Peter Li and Jiaping Wang defined holomorphic bisectional curvature in their paper as follows:
Assume that $M^m$ is a Kahler manifold of complex dimension $m$. Let $ \{e_1, \cdots , e_m\} $ be a unitary frame for the $(1, 0)$-part of the complexified tangent space, $T_x^{1,0}M$. The holomorphic bisectional curvature is denoted by $$R_{\alpha\bar\alpha\beta\bar\beta} = g(R(e_\alpha,e_{\bar \alpha})e_{\bar \beta},e_\beta)$$ for $\alpha, \beta = 1, \cdots , m$.
Another common definition is:
Let $\sigma_1$ and $\sigma_2$ are two planes in $T_xM$ each invariant under $J$. Let $X$ and $Y$ be unit vectors in $\sigma_1$ and $\sigma_2$, respectively. Then the holomorphic bisectional curvature of $\sigma_1$ and $\sigma_2$ is defined by: $${\rm bisec}(\sigma_1, \sigma_2) = g(R(X,JX)JY,Y).$$
My questions is: Why do the two definitions differ by a factor of $2~$? I tried for a long time, but my calculation result was never $2$.
Here is my calculation:
Since $\{e_1, \cdots , e_m\}\subset T_x^{1,0}M$ is a unitary frame, write $e_i=\frac12(X-iJX)$ and $e_j=\frac12(Y-iJY)$, where $X$, $Y\in T_pM$ are unit, then by anti-commutative law $R(X,Y)Z=-R(Y,X)Z$, and $g(R(X,Y)Z, W) = −g(R(X,Y)W, Z)$, we have \begin{equation*} \begin{aligned} 16g(R(e_i,e_{\bar i})e_{\bar j},e_j) & = g(R(X-iJX,X+iJX)(Y+iJY),Y-iJY) \\ & =g(R(X,iJX)Y,-iJY)+g(R(X,iJX)iJY,Y) \\ & \quad +g(R(-iJX,X)Y,-iJY)+g(R(-iJX,X)iJY,Y) \\ & =4g(R(X,iJX)iJY,Y) \\ & =-4g(R(X,JX)JY,Y). \end{aligned} \end{equation*} The result is $\frac{16}{-4}=-4$, not $2$. Any help would be appreciated!

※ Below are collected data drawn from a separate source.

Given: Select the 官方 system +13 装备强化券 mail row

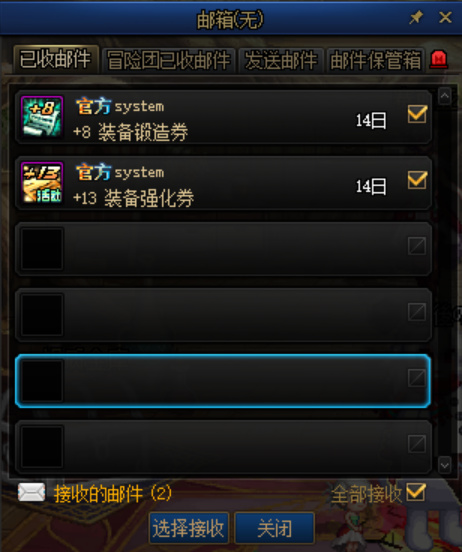Looking at the screenshot, I should click(223, 183).
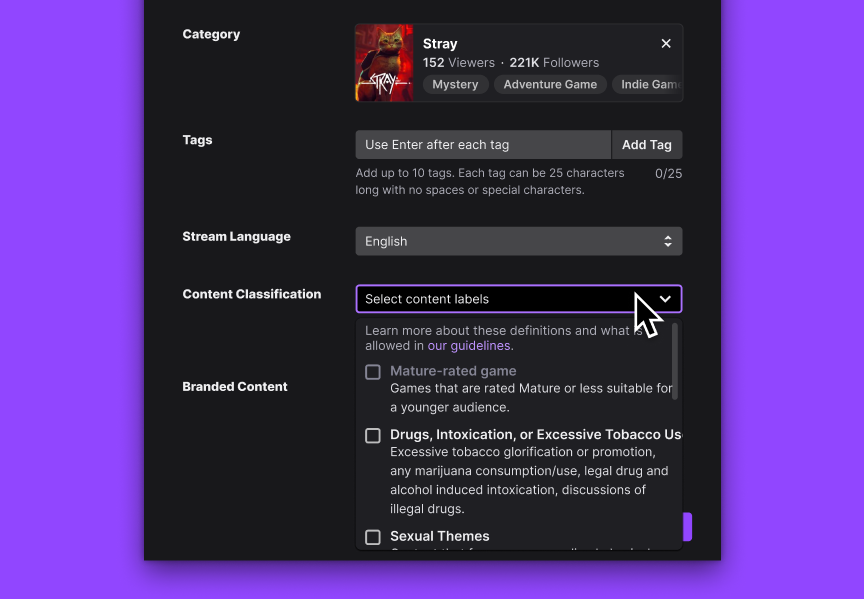864x599 pixels.
Task: Select the Mystery category tag
Action: click(455, 85)
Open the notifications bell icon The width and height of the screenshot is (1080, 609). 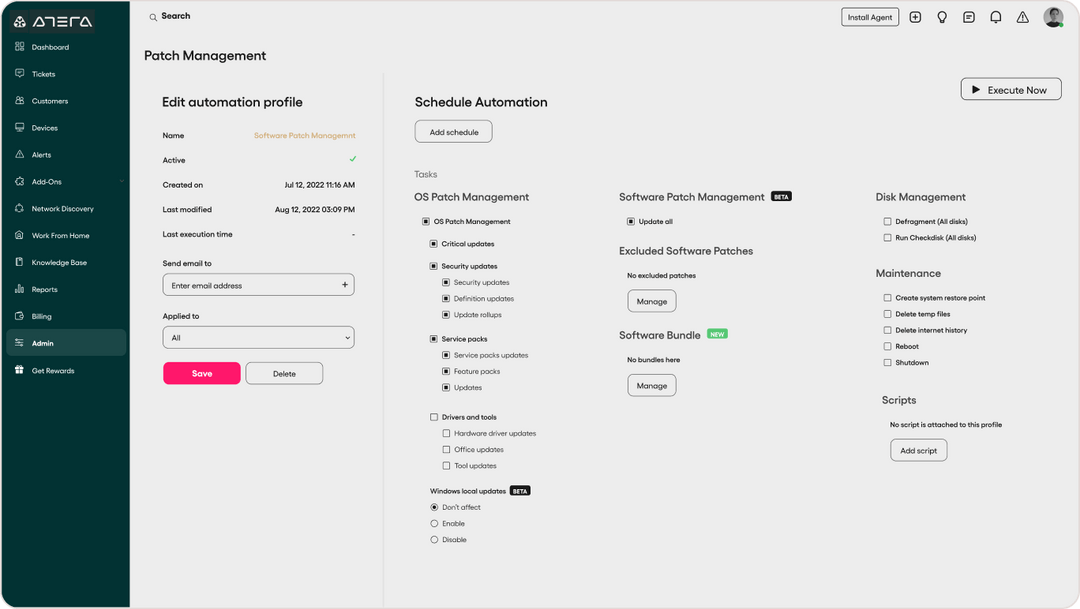pyautogui.click(x=995, y=17)
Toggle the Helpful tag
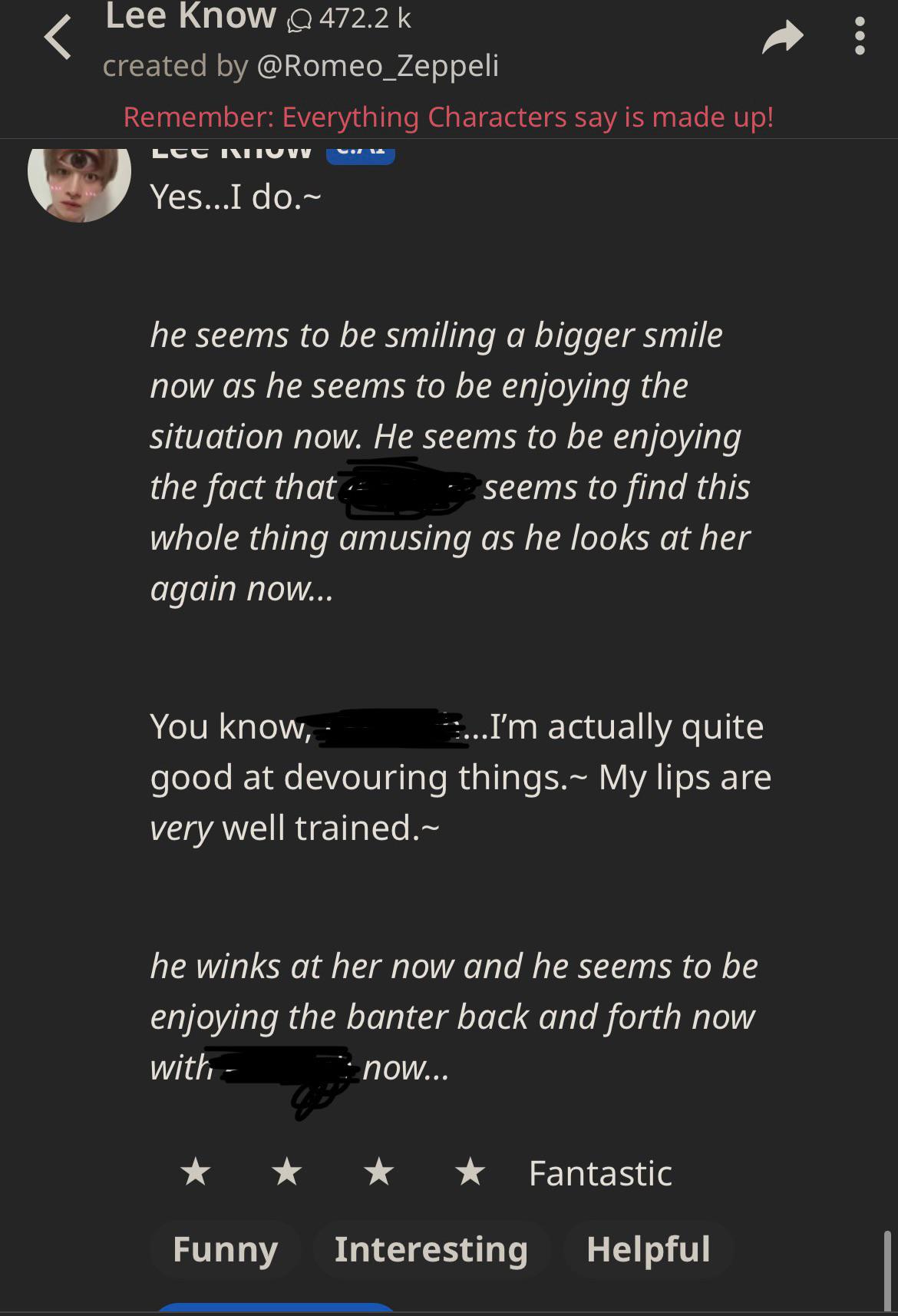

The norm of $X-iJX$ is $\|X-iJX\|^2 = \|X\|^2 + \|JX\|^2 = 2\|X\|^2$. Hence, if $X$ is a unit real vector field, the associated unit complex vector field is $\frac{1}{\sqrt{2}}(X-iJX)$, not $\frac{1}{2}(X-iJX)$. With this proper renormalisation, you should end up with the same tensors.